1400s Economic growth in Europe leads to gold-gathering missions in Africa. West African cities Jenne and Timbuktu emerge as centers of gold trade.

1400 Medici Bank in Florence becomes most important financial institution in Europe. Patron of the arts and learning, too.

1407 Casa de San Giorgio, among first public banks, funds long-term municipal debt for city of Genoa.

1440 Johannes Gutenberg invents printing press. First adapted to mint coins, and two centuries later to print money as fast as paper can be fed.

1450 Mocha in southwestern Arabia becomes principal coffee-exporting port, well before Starbucks is founded.

1453 Turks take Constantinople, cut land route to East, end coinage of gold solidus, or bezant, predecessor of the euro. If they can’t walk to the East, European traders decide, they’ll sail there.

1463 Monte di Pietà at Orvieto, Italy, lends money to poor people at low interest rates. Idea does not catch on.

1473 Fuggers begin banking in Augsburg, Germany, for ruling Hapsburgs, found bank formally in 1487.

1489 The symbols + and – are introduced, enabling fund mangers of the future to report results.

1492 Christopher Columbus, Italian merchant financed by Spain, miscalculates circumference of Earth, finds America instead of China.

1494 Double-entry bookkeeping popularized by Franciscan friar Luca Pacioli, who had taken a vow of poverty and wanted to see what he was missing. Twice. Grand Prince Ivan III Kalita (“Money-bags”) expels Hanseatic traders from Muscovy. 1497-1522 Portugal colonizes the Indian Ocean littoral, literally, sails on to China and then around the world. Capital and foreign exchange markets develop to finance trade.

1500 First lead pencils used in England; eraser has to wait.

1509 Jakob Fugger lends Emperor Maximilian 170,000 ducats to finance war against Venice.

1514 Fugger, the conglomerate, gains rights to market indulgences — those get-out-of-purgatory-free cards — in Germany. 1517 Martin Luther, opposing such marketing, nails his 95 theses to Wittenberg church door. Before you know it, Protestant ethic arises.

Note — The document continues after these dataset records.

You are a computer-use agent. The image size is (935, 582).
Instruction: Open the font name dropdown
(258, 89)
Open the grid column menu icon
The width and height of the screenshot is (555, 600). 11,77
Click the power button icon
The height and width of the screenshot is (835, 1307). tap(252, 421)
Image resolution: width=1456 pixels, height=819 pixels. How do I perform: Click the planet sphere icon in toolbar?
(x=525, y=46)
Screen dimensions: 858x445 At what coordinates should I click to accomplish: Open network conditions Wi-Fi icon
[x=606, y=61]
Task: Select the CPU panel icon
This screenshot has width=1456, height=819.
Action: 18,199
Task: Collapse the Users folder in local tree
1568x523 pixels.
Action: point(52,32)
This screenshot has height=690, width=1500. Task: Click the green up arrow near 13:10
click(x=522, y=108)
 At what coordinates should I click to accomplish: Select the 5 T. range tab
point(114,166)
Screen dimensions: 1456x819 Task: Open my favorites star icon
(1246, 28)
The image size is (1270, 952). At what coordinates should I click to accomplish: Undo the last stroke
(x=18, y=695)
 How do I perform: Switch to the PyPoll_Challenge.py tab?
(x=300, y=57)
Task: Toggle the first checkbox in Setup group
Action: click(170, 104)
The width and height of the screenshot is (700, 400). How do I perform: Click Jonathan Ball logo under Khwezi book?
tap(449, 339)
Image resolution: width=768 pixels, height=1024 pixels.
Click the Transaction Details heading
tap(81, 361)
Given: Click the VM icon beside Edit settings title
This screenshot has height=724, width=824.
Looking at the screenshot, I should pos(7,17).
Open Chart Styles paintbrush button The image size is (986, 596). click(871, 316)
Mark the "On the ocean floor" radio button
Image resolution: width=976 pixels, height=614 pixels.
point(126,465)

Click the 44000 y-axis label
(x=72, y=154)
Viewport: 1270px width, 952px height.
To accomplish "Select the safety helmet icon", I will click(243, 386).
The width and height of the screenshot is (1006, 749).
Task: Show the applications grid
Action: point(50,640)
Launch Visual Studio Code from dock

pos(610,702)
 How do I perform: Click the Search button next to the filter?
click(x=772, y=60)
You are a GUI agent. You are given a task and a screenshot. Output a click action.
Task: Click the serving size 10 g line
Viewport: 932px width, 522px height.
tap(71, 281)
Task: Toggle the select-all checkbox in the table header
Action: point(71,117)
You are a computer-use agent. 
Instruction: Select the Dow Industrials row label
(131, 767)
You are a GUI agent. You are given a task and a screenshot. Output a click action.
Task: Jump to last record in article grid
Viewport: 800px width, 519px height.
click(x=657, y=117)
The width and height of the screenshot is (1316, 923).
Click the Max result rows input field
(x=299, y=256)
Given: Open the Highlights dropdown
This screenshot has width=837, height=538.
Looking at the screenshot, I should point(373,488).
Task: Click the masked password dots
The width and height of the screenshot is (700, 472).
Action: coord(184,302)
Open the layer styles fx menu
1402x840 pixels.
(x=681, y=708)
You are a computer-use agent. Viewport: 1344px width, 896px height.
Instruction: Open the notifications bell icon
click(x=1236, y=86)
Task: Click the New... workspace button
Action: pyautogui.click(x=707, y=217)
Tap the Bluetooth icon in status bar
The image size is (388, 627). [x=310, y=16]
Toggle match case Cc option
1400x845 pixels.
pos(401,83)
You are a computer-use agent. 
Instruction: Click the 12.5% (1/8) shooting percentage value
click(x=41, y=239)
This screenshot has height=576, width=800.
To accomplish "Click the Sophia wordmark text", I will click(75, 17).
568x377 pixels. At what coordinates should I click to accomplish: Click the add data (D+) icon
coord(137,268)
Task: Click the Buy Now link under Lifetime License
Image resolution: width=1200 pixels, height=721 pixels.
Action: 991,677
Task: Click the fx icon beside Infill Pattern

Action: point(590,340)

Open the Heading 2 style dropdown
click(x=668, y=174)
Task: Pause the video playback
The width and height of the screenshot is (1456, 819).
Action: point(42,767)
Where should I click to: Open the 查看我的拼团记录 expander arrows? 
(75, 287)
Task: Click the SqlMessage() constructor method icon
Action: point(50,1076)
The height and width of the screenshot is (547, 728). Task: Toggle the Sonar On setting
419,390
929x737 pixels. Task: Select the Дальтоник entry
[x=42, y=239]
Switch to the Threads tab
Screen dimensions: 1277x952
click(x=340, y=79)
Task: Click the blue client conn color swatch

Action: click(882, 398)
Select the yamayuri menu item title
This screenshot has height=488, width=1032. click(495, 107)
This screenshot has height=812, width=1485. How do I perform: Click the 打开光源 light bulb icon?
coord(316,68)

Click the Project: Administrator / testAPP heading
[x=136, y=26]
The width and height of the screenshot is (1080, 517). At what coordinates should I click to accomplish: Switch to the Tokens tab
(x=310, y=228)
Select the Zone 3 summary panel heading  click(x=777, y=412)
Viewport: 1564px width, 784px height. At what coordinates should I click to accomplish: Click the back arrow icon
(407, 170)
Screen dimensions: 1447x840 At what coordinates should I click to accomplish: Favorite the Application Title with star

1519 Hernando Cortes conquers Mexico for Spain, starts shipping a ton or so of gold a year back home to his Hapsburg king. 1519 First Thaler, corrupted by English-speakers into dollar, minted in Bohemia.

1520 Fugger, Europe’s first international financier, bankrolls Charles V’s election as Holy Roman emperor. At its peak, Fugger owns 25 branch offices as well as silver, gold, copper and mercury mines throughout Europe. His firm’s capitali zation is 10 times that of the Medici bank.

1531 Antwerp bourse — French for purse — opens in what is now Belgium “to the merchants of every nation or language.” 1545 Spanish explorers discover six-mile-around mountain of silver at Potosi in what is now Bolivia. Spanish galleons begin to lug the stuff homeward from Acapulco. Later, Chinese junks visit Philippines, named for Philip II of Spain, to trade spices, silks and porcelain for Mexican silver and gold.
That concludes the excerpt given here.